- _DATA SUPPLIED_:
====
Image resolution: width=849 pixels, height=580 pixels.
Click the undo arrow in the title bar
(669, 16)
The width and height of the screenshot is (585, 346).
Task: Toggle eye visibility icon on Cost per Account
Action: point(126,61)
====
- _PROBLEM TO SOLVE_: The full listing above needs to be transcribed exactly.

- _THE ANSWER_:
Image resolution: width=849 pixels, height=580 pixels.
Click the undo arrow in the title bar
(669, 16)
The width and height of the screenshot is (585, 346).
Task: Toggle eye visibility icon on Cost per Account
Action: point(126,61)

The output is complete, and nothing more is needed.